Shareef Keouf

Personal information
- Date of birth: 25 June 2001 (age 24)
- Place of birth: Isfiya, Israel
- Height: 1.87 m (6 ft 1+1⁄2 in)
- Position: Goalkeeper

Team information
- Current team: Maccabi Haifa
- Number: 40

Youth career
- 2009–2010: Hapoel Isfiya
- 2010–2013: Ironi Nesher
- 2013–2020: Maccabi Haifa

Senior career*
- Years: Team / Apps / (Gls)
- 2020–: Maccabi Haifa / 74 / (0)
- 2020–2021: → Hapoel Kfar Shalem (loan) / 21 / (0)
- 2021–2023: → Hapoel Afula (loan) / 44 / (0)

International career^{‡}
- 2016–2017: Israel U16 / 6 / (0)
- 2017–2018: Israel U17 / 17 / (0)
- 2018: Israel U18 / 2 / (0)
- 2019: Israel U19 / 5 / (0)
- 2022–: Israel U21 / 2 / (0)

= Shareef Keouf =

Israeli Druze footballer

Shareef Keouf (שריף כיוף; born 25 June 2001) is an Israeli professional footballer who plays as a goalkeeper for Maccabi Haifa.

==Playing career==
Keouf was born in Isfiya to a Druze family. He is a product of the youth academies of Hapoel Isfiya, Ironi Nesher, and Maccabi Haifa. On 19 June 2019, he signed his first professional contract with Maccabi Haifa for 5 seasons, and became their backup goalkeeper. On 5 November 2020, he began his senior career on loan with Hapoel Kfar Shalem in the Liga Leumit for the 2020–21 season. On 14 September 2021 he joined Hapoel Afula on loan for the 2021–22 season, and on 15 August 2022 had his loan extended for another season. The loan was cut short on 18 January 2023, and he returned to Maccabi Haifa to help out as their starting goalkeeper when Josh Cohen was injured.

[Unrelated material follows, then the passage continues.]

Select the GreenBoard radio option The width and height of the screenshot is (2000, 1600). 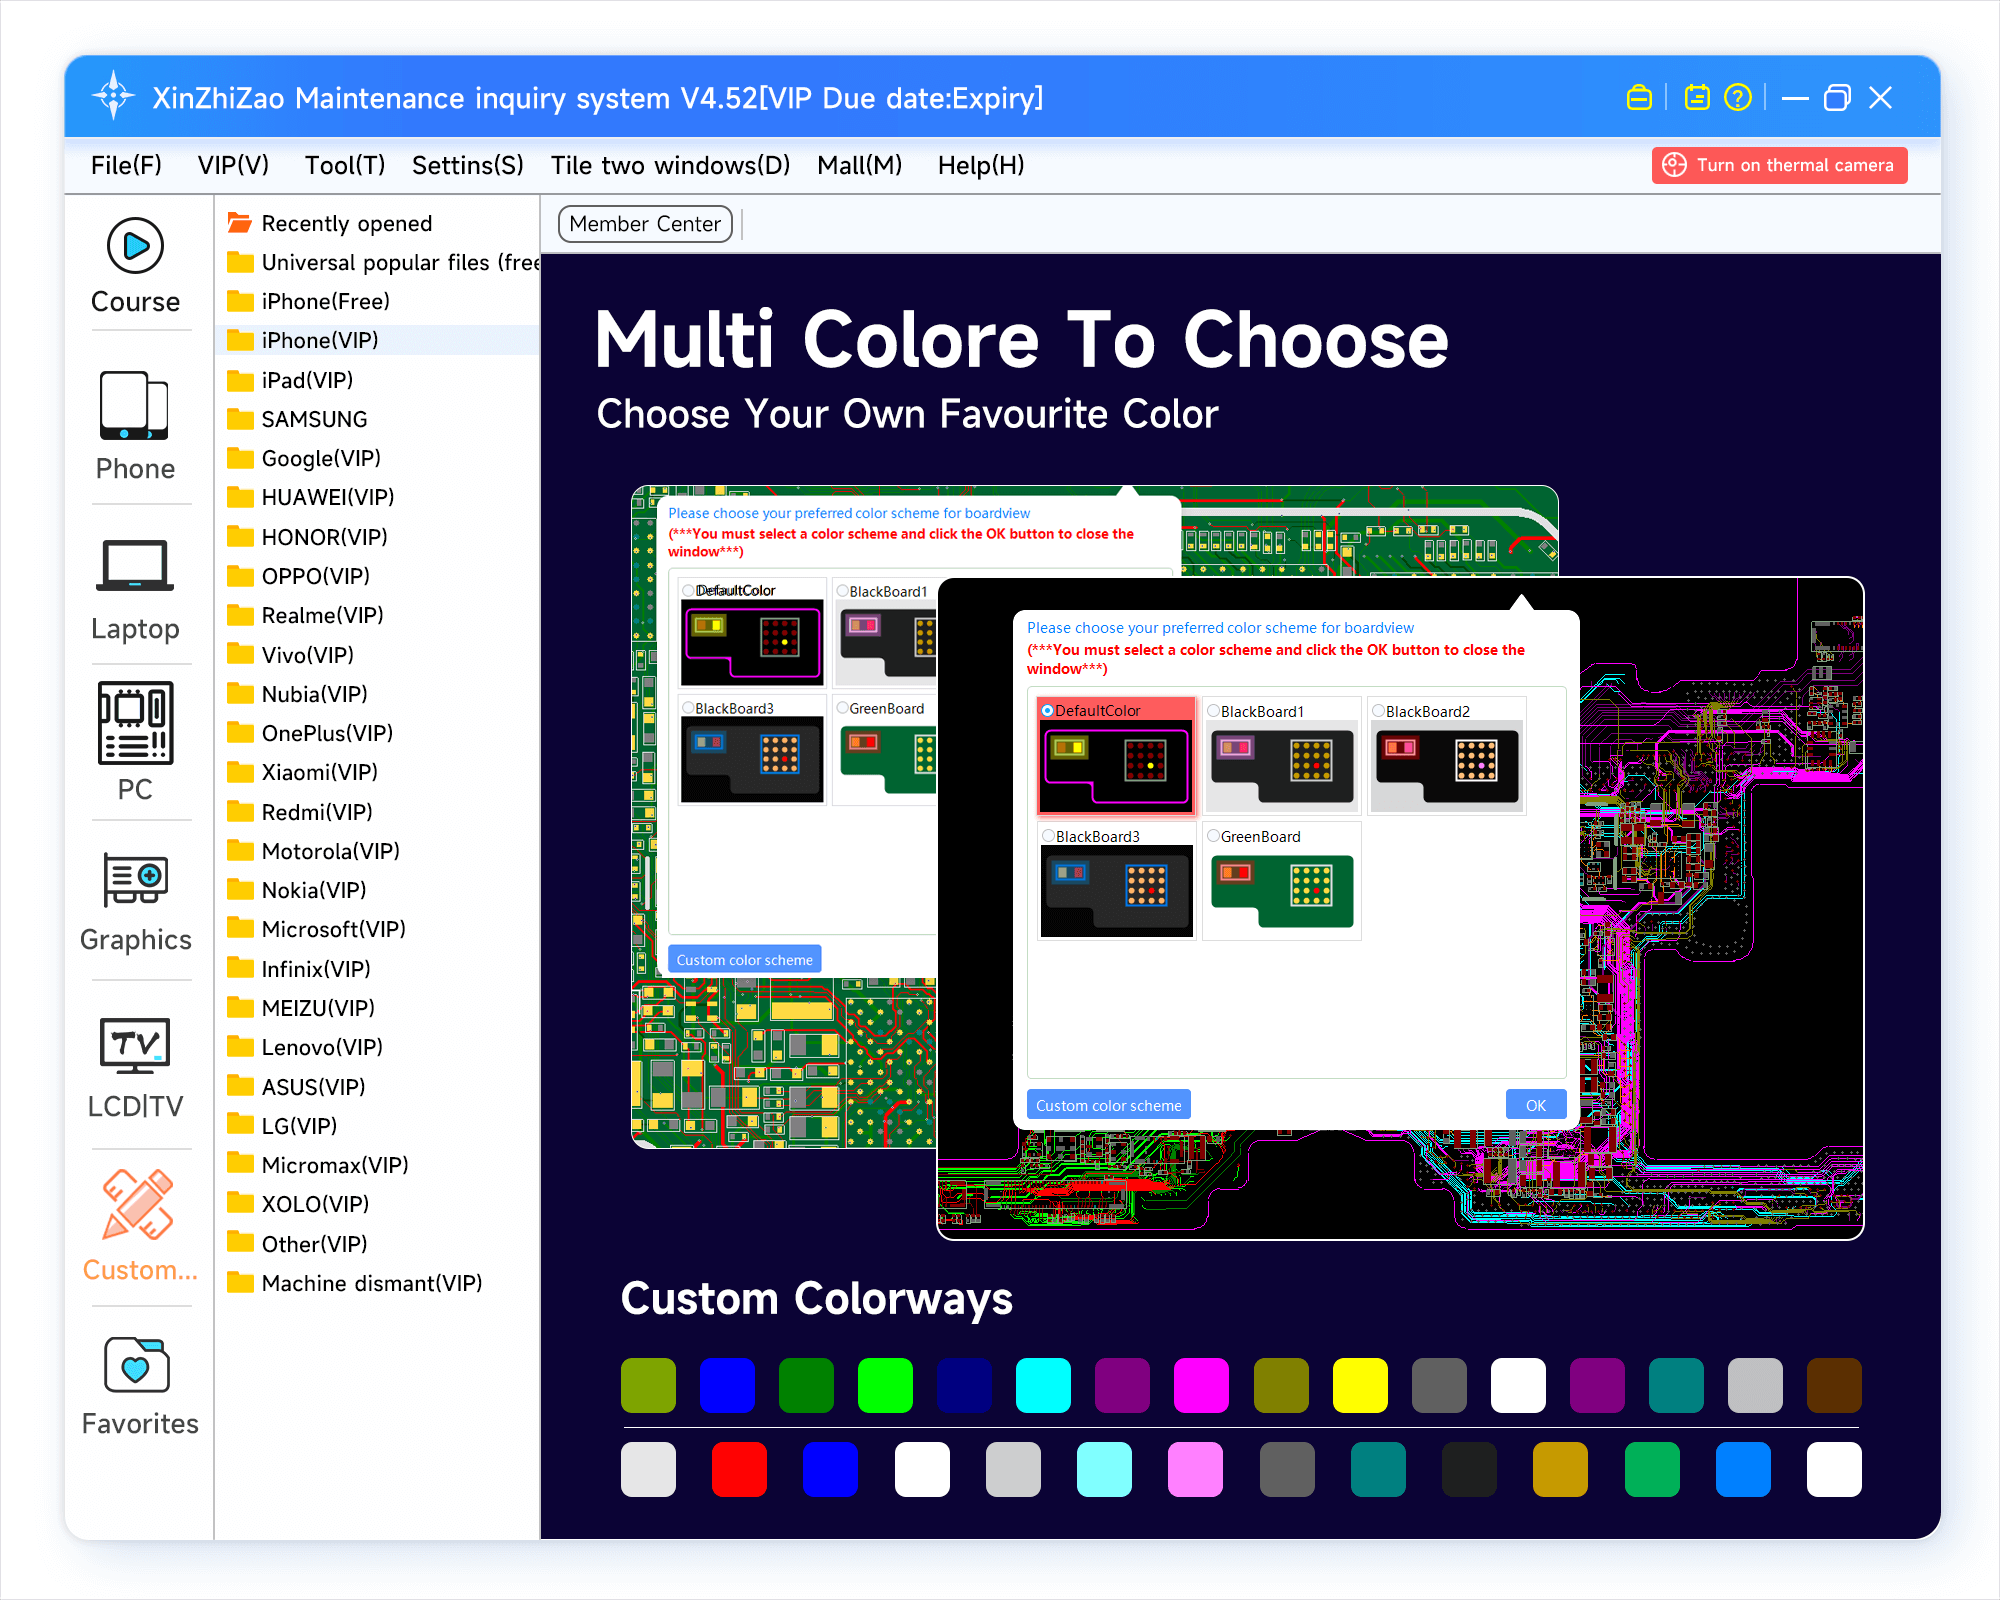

On 16 April 2023, Keouf extended his contract with Maccabi Haifa until 2026. On 7 September 2023, he made his professional debut with Maccabi Haifa in a 1–1 Israeli Premier League tie with Bnei Sakhnin.

==International career==
Keouf is a youth international for Israel. He was part of the Israel U21s for the 2023 UEFA European Under-21 Championship.